What is a total colectomy / excision of rectum and ileoanal reservoir – nonmalignant?

Dr. Coolen - Diagram showing parts of the bowel

Diagram showing parts of the bowel

A colectomy is the complete removal of the large bowel through a cut in the abdomen and then the formation of a pouch between the small bowel and anus to replace the rectum. A piece of the small bowel may be brought out through the wall of the abdomen as an ileostomy. This is usually temporary and allows the bowel contents to drain into a bag worn over the ileostomy until the bowel and pouch have healed.

My anaesthetic

This procedure will require an anaesthetic

What are the risks of this specific procedure?

There are risks and complications with this procedure. They include but are not limited to the
following.

General risks:

  • Infection can occur, requiring antibiotics and further treatment.
  • Bleeding could occur and may require a return to the operating room. Bleeding is more common if you have been taking blood thinning drugs such as Warfarin, Asprin, Clopidogrel (Plavix or Iscover) or Dipyridamole (Persantin or Asasantin).
  • Small areas of the lung can collapse, increasing the risk of chest infection. This may need antibiotics and physiotherapy.
  • Increased risk in obese people of wound infection, chest infection, heart and lung complications, and thrombosis.
  • Heart attack or stroke could occur due to the strain on the heart.
  • Blood clot in the leg (DVT) causing pain and swelling. In rare cases part of the clot may break off and go to the lungs.
  • Death as a result of this procedure is possible.

Specific risks:

  • Leakage where the bowel was stitched or stapled back together for 1 in 22 to 1 in 20 people. This may need further surgery.
  • The ileo-anal pouch may become inflamed, causing bleeding and discharge. This may require drug therapy.
  • Bowel doesn’t function properly for 1 in 13 people, causing abdominal bloating, vomiting and cramps. Treatment is to deflate the bowel with suction, using a tube via the nose into the stomach or intestine.

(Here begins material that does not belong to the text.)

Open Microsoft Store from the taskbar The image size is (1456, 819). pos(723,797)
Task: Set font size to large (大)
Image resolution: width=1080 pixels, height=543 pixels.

Further surgery may be required.
  • Excess fluid loss from the stoma, which may be replaced with fluids given via a drip into the vein.
  • The wound may become infected for 1 in 9 people. This is usually treated with antibiotics given via the drip or orally.
  • Urinary tract infection due to bacteria entering the urethra and bladder and causing inflammation and infection for 1 in 20 people. Mild cases may clear up without treatment. Antibiotics may be used to control the infection.
  • Infection could develop in the abdominal cavity. This may form an abscess that may need surgical drainage and antibiotics.
  • The blood supply to the stoma may fail and cause damage to the bowel. This may need further surgery.
  • Stoma prolapse – some of the bowel protrudes past the skin. For minor prolapses no treatment is needed. For more severe cases further surgery may be needed.
  • Parastomal hernia – the bowel pushes through a weak point in the muscle wall, causing pain and bulging of the skin near the stoma. Minor hernias may need no treatment, larger hernias may require further surgery.
  • Local skin irritation – reddening of the skin and a rash may occur in reaction to the glue used to attach the stoma bag. This is usually treated by changing the type of stoma bag.
  • Bleeding into the wound for 1 in 35 to 1 in 28 people. This will be monitored via the wound drain. A blood transfusion may be needed to replace blood loss. Further surgery may be necessary.
  • Damage to the ureter – the tube bringing the urine from the kidney to the bladder happens rarely. This may need further surgery.
  • A urinary bladder problem in which there is abnormal emptying of the bladder. It may empty without control or may not empty at all. It may be treated by inserting a tube (catheter) into the bladder to drain the urine away.
  • In some people, healing of the wound may be abnormal and the wound can be thickened, red and painful.
  • Sexual Dysfunction due to nerve damage which may be temporary or permanent. In men, this can be the inability to have and/ or maintain an erection. It may also cause inability to ejaculate.
  • Treatment may include counselling and medication. In women, it can cause pain during or after intercourse. Counselling and use of water-soluble lubrication during intercourse may help.
  • Change in bowel functioning. The stools may be much looser, smaller and more frequent. There may be leakage of faeces particularly at night. In most cases, stool frequency lessens and continence improves with time, without specific treatment.
  • Sometimes adhesions (bands of scar tissue) develop in the abdominal cavity and the bowel may block – this is a short and long-term complication, which may require further surgery.
  • Death due to surgery. The rate of risk is estimated at 1 in 16 to 1 in 20 people.